NYC Property Price Prediction

Project Overview

Property valuations in New York City can take days or weeks through traditional appraisal processes — creating friction for investors, buyers, and real estate agents who need quick estimates. This project builds an ML model that delivers instant, data-backed valuations for NYC properties across all five boroughs.

The core challenge isn't the modeling — it's the data. NYC real estate data scraped from Zillow contains extreme outliers, data entry errors, and missing values that require a sophisticated cleaning pipeline before any model can perform reliably. This project documents that pipeline in detail alongside the feature engineering decisions that drive model performance.
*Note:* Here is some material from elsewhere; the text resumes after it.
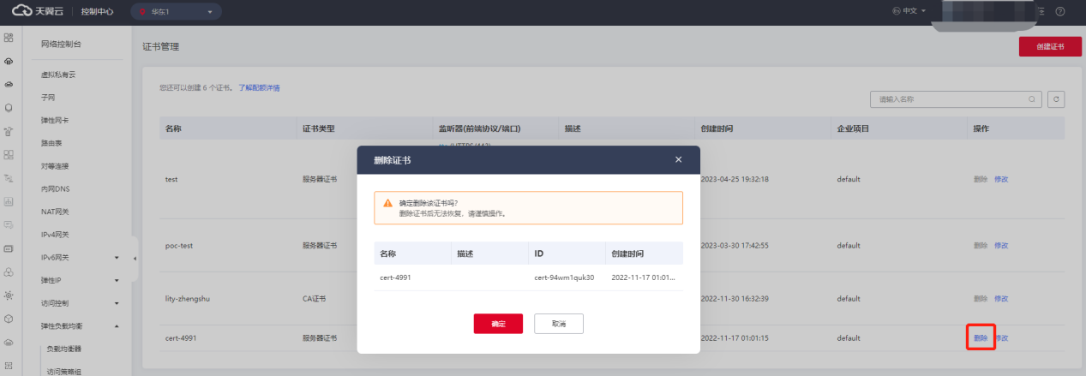Click the grid icon atop left sidebar
1086x376 pixels.
click(9, 39)

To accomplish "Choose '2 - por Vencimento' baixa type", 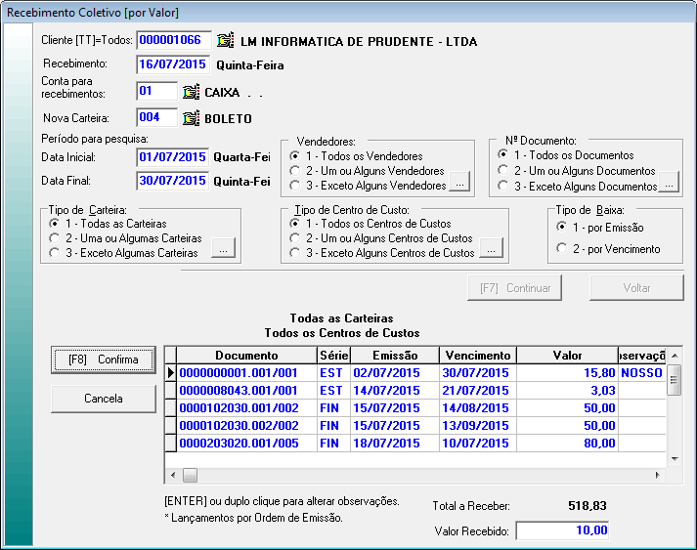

Best model (LightGBM): MAPE 30.72%, RMSE $989,980, R² 0.7992 — outperforms both CatBoost and ExtraTrees across all three metrics. The model reliably estimates prices for 70% of standard NYC properties within 30% error.

Dataset

18,177 NYC properties scraped from Zillow — cleaned down to 17,866 properties (removing 1.7% as outliers) with 20 raw features across all five boroughs:

🏙️Manhattan

🌉Brooklyn

🏘️Queens

🌳Bronx

⛴️Staten Island

Raw features cover location (address, zipcode, lat/lng), property details (bedrooms, bathrooms, living area, home type), pricing, and Zillow metadata. Property types include houses, condos, apartments, and townhouses.

Data Cleaning Pipeline

NYC real estate data from any scraping source contains systematic quality issues. The cleaning pipeline addresses three categories of problems:

1. Street Name Extraction

Raw addresses from Zillow include unit numbers, apartment designations, floor markers, and building identifiers that need stripping before street-level features can be engineered. Removed: unit/apartment numbers (#, APT, UNIT, SUITE), floor designations (FL, FLOOR), and building numbers.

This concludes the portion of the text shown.